**Task input:**
____

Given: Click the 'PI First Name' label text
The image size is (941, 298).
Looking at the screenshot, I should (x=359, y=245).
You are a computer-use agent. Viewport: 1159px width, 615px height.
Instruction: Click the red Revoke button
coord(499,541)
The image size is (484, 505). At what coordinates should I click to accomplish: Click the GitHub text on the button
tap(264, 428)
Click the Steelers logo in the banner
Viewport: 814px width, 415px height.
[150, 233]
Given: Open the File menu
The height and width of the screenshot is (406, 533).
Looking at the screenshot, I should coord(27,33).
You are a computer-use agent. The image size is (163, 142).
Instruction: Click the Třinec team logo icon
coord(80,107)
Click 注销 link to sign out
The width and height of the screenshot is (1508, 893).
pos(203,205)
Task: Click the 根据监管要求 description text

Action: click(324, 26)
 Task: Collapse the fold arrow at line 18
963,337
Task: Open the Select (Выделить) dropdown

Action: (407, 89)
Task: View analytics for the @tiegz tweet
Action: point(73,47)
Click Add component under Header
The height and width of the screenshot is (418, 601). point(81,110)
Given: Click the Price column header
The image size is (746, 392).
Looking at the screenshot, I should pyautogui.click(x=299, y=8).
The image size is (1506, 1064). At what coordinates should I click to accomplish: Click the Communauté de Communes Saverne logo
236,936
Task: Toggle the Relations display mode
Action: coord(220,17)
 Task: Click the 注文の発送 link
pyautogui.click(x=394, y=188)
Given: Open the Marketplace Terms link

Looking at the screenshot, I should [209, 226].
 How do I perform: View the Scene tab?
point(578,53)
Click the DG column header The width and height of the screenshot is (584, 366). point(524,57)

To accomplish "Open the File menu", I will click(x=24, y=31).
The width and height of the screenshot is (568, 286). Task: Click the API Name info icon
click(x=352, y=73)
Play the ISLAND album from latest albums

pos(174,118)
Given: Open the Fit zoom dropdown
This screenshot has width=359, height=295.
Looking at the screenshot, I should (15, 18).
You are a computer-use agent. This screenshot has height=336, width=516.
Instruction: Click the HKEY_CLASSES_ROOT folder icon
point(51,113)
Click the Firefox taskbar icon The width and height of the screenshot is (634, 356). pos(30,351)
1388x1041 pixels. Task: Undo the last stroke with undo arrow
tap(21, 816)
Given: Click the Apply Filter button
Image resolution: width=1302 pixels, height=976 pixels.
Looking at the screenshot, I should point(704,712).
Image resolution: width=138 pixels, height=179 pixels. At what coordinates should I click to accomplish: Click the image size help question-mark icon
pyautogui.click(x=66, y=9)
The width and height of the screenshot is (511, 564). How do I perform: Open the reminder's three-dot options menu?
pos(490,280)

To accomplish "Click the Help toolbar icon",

____

**Brief:**
Could you copy all of the items above word for word, with no changes?

**Expected answer:**
Given: Click the 'PI First Name' label text
The image size is (941, 298).
Looking at the screenshot, I should (x=359, y=245).
You are a computer-use agent. Viewport: 1159px width, 615px height.
Instruction: Click the red Revoke button
coord(499,541)
The image size is (484, 505). At what coordinates should I click to accomplish: Click the GitHub text on the button
tap(264, 428)
Click the Steelers logo in the banner
Viewport: 814px width, 415px height.
[150, 233]
Given: Open the File menu
The height and width of the screenshot is (406, 533).
Looking at the screenshot, I should coord(27,33).
You are a computer-use agent. The image size is (163, 142).
Instruction: Click the Třinec team logo icon
coord(80,107)
Click 注销 link to sign out
The width and height of the screenshot is (1508, 893).
pos(203,205)
Task: Click the 根据监管要求 description text

Action: click(324, 26)
 Task: Collapse the fold arrow at line 18
963,337
Task: Open the Select (Выделить) dropdown

Action: (407, 89)
Task: View analytics for the @tiegz tweet
Action: point(73,47)
Click Add component under Header
The height and width of the screenshot is (418, 601). point(81,110)
Given: Click the Price column header
The image size is (746, 392).
Looking at the screenshot, I should pyautogui.click(x=299, y=8).
The image size is (1506, 1064). At what coordinates should I click to accomplish: Click the Communauté de Communes Saverne logo
236,936
Task: Toggle the Relations display mode
Action: coord(220,17)
 Task: Click the 注文の発送 link
pyautogui.click(x=394, y=188)
Given: Open the Marketplace Terms link

Looking at the screenshot, I should [209, 226].
 How do I perform: View the Scene tab?
point(578,53)
Click the DG column header The width and height of the screenshot is (584, 366). point(524,57)

To accomplish "Open the File menu", I will click(x=24, y=31).
The width and height of the screenshot is (568, 286). Task: Click the API Name info icon
click(x=352, y=73)
Play the ISLAND album from latest albums

pos(174,118)
Given: Open the Fit zoom dropdown
This screenshot has width=359, height=295.
Looking at the screenshot, I should (15, 18).
You are a computer-use agent. This screenshot has height=336, width=516.
Instruction: Click the HKEY_CLASSES_ROOT folder icon
point(51,113)
Click the Firefox taskbar icon The width and height of the screenshot is (634, 356). pos(30,351)
1388x1041 pixels. Task: Undo the last stroke with undo arrow
tap(21, 816)
Given: Click the Apply Filter button
Image resolution: width=1302 pixels, height=976 pixels.
Looking at the screenshot, I should point(704,712).
Image resolution: width=138 pixels, height=179 pixels. At what coordinates should I click to accomplish: Click the image size help question-mark icon
pyautogui.click(x=66, y=9)
The width and height of the screenshot is (511, 564). How do I perform: Open the reminder's three-dot options menu?
pos(490,280)

To accomplish "Click the Help toolbar icon",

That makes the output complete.